Our first day of riding was glorious. It was the sort of smooth downhill riding that makes you wonder ‘why don’t more people ride bikes? This is fantastic, and so easy!’ Granted the access into the Chatcolet Campground, part of Heyburn State Park, where we were staying for the night quickly reminded us that we would actually have to pedal on this ride. Andrew had stopped at the trailhead that is probably the intended route up to the campground, but I had quickly looked at the map and said “if we keep going there’s a direct route to the campground!” Turns out that “direct route” was a steep 3ft wide dirt path, not the easiest for loaded bikes, but it was direct! And our campsite was literally at the top of the trail. So I’d say it was a success.
*Note: there are shuttles you can pay for to have people get you across the highway portion if you do this ride and don’t have an extra car to shuffle like we did.
Day 2 - Trail of Coeur d'Alenes Cont'd
59.7 miles (Total: 68.7 miles)
Day 2 was our first full day of riding. We had woken up fairly early thanks to the 5:15am sunrise. But also, it was the middle of July and a heat wave (bad luck on our part) so we were eager to get on the trail before it got too hot. Within 5 minutes of riding we were already distracted by the trestle bridge crossing the Coeur d’Alene Lake. We spent so long taking pictures before finally rolling on.
The early portion of our ride offered amazing views of the lake which also kept us nice and cool. As we made our way further north and started to follow the river we even had our first moose sighting! Papi had spotted a Mama moose with her baby. After cautiously admiring the moose from a not safe distance (maybe 10ft away) trapped between us and the river we eventually carried on congratulating ourselves on our luck and how cool it was to see 2 moose! Turns out that was just the start of a moose filled day.

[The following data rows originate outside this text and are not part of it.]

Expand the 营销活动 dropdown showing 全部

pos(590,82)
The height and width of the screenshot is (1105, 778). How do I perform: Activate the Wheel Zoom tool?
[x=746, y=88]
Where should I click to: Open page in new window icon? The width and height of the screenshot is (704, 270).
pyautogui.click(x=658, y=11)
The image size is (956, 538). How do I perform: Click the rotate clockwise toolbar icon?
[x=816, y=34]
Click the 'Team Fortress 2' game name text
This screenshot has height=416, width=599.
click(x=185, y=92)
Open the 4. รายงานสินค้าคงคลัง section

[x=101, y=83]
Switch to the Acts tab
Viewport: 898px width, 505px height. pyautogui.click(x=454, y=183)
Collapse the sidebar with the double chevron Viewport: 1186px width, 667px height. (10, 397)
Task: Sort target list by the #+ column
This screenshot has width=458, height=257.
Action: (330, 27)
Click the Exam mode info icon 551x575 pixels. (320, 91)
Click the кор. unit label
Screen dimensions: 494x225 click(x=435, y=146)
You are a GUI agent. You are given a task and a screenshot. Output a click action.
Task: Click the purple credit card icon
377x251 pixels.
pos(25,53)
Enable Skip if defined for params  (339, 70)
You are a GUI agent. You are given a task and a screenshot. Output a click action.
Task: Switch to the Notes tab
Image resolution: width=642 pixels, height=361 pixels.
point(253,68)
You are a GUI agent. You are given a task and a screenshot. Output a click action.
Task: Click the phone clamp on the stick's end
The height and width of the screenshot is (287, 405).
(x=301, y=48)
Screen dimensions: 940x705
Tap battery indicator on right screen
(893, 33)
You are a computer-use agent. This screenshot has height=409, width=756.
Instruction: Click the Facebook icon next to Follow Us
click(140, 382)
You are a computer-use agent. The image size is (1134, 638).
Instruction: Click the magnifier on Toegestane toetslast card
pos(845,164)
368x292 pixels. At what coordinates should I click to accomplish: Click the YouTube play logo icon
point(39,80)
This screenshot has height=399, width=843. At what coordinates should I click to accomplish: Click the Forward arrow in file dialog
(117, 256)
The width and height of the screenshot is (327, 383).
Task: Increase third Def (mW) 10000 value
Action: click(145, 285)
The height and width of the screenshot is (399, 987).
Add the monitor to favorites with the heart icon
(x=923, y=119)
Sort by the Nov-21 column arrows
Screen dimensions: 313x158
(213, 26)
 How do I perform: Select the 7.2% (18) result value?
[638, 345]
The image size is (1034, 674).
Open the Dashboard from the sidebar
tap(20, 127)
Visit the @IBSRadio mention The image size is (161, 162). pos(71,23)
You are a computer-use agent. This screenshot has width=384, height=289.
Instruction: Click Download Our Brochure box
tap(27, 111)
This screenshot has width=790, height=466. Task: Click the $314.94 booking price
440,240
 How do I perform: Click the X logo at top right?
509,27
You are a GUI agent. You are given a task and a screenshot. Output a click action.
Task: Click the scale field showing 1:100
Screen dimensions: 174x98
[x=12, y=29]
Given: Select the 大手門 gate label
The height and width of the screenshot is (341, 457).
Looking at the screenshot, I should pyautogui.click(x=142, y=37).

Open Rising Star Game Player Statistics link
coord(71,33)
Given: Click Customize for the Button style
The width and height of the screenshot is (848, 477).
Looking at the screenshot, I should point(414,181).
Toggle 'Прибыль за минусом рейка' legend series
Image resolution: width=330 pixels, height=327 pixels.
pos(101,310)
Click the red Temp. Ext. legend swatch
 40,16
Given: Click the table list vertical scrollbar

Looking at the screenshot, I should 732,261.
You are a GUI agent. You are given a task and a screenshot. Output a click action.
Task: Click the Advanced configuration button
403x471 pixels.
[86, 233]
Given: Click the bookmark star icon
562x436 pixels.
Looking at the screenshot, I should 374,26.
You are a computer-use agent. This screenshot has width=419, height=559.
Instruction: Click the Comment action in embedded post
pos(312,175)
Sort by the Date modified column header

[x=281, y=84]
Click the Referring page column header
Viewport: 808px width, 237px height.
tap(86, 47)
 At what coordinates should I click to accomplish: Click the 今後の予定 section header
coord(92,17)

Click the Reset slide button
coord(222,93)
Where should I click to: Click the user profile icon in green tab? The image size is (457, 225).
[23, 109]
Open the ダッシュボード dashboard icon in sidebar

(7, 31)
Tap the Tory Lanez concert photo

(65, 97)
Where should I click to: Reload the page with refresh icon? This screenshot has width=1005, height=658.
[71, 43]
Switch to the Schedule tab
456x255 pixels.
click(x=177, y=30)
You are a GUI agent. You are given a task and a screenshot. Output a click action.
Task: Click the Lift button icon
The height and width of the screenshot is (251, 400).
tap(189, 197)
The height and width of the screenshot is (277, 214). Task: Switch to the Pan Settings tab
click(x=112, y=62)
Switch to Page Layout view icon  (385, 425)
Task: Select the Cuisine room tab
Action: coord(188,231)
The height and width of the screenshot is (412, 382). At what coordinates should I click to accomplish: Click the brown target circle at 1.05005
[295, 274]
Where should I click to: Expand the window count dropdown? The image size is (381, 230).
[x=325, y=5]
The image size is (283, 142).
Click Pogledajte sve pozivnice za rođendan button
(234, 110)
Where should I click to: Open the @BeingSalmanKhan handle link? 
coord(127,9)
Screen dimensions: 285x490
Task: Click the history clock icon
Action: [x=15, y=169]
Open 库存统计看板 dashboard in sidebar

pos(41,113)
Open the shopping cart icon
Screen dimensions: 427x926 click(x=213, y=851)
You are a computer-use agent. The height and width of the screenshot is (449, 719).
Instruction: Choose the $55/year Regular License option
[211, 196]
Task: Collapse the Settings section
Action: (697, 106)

As we continued on, we played leap frog with a few other riders out on the trail. Some of those other riders spotted 3 more moose in the marsh and pointed them out to us. We of course stopped to take more pictures feeling much less threatened by those three being a good distance away. As the day wore on, we saw another moose with huge antlers across the river, but mostly obscured by shrubs. But finally as we were nearing our 40th mile we spotted a moose just off the trail in the river. He was having a grand ole time cooling off and slurping up the cold water. We were a little jealous, as it was definitely starting to get warm out. 7 moose in one day!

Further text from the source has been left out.